* **Input for this task**
★ ★ ★ ★

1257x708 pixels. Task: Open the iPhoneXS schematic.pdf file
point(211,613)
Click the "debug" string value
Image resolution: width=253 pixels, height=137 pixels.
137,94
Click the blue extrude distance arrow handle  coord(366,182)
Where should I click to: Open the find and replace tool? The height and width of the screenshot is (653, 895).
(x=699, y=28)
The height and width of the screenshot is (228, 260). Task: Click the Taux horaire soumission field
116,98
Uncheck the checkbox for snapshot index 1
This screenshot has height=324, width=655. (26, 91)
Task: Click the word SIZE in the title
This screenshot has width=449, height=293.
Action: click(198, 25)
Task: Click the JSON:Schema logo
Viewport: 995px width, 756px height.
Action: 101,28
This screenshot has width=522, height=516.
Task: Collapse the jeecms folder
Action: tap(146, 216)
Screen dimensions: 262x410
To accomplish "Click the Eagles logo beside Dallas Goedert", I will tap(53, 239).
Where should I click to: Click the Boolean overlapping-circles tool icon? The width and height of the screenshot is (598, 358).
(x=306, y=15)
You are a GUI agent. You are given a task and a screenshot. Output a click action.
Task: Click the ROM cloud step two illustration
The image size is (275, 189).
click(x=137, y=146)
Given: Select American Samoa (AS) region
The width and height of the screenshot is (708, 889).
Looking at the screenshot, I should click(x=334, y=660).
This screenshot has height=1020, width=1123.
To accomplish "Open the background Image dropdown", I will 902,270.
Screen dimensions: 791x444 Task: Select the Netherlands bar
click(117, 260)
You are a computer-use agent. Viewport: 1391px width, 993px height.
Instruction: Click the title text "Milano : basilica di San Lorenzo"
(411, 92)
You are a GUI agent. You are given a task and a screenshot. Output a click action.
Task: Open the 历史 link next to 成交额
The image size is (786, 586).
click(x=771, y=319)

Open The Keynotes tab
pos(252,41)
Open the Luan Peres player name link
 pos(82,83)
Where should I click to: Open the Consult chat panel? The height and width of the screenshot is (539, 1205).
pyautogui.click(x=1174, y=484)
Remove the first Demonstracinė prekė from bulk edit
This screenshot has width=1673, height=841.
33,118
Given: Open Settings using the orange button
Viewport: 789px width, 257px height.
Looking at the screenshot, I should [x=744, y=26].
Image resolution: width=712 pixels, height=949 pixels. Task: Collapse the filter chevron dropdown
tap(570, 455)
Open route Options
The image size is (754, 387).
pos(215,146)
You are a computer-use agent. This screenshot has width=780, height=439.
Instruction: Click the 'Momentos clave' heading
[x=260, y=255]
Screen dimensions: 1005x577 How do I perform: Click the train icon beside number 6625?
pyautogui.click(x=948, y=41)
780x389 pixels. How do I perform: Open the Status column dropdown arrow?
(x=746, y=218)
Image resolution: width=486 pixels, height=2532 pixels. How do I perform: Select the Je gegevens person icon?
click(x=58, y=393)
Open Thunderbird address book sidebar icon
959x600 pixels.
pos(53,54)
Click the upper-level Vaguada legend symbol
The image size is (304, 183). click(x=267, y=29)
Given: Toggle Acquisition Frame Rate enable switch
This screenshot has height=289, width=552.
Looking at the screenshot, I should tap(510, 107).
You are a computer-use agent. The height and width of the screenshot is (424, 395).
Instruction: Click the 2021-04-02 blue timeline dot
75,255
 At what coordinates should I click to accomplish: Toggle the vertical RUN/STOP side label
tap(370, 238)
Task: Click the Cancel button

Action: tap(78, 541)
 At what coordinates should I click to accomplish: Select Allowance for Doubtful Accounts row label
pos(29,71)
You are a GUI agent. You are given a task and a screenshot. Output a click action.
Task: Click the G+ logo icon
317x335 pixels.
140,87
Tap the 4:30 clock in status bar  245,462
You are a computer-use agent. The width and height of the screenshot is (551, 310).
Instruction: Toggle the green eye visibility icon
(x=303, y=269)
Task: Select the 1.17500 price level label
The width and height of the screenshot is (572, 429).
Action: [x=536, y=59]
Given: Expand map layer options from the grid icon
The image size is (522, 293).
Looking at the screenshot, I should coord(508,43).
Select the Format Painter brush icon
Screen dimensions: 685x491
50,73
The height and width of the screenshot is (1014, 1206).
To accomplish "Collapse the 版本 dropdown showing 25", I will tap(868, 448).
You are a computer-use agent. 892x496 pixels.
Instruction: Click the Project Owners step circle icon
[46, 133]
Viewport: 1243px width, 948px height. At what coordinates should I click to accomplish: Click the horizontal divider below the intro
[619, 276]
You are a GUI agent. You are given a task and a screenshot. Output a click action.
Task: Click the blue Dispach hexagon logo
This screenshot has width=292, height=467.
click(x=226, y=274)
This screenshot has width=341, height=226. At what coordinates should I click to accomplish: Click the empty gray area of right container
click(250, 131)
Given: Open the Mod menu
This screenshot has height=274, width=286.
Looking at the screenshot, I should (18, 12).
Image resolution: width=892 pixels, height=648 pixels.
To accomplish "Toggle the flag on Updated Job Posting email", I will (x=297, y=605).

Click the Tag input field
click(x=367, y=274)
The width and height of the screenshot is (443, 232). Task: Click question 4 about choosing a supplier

★ ★ ★ ★

* **Required action**
Report all lines of the material that contain the word "will".

* **Response box**
To accomplish "Click the Eagles logo beside Dallas Goedert", I will tap(53, 239).
To accomplish "Open the background Image dropdown", I will 902,270.
To accomplish "Collapse the 版本 dropdown showing 25", I will tap(868, 448).
To accomplish "Toggle the flag on Updated Job Posting email", I will (x=297, y=605).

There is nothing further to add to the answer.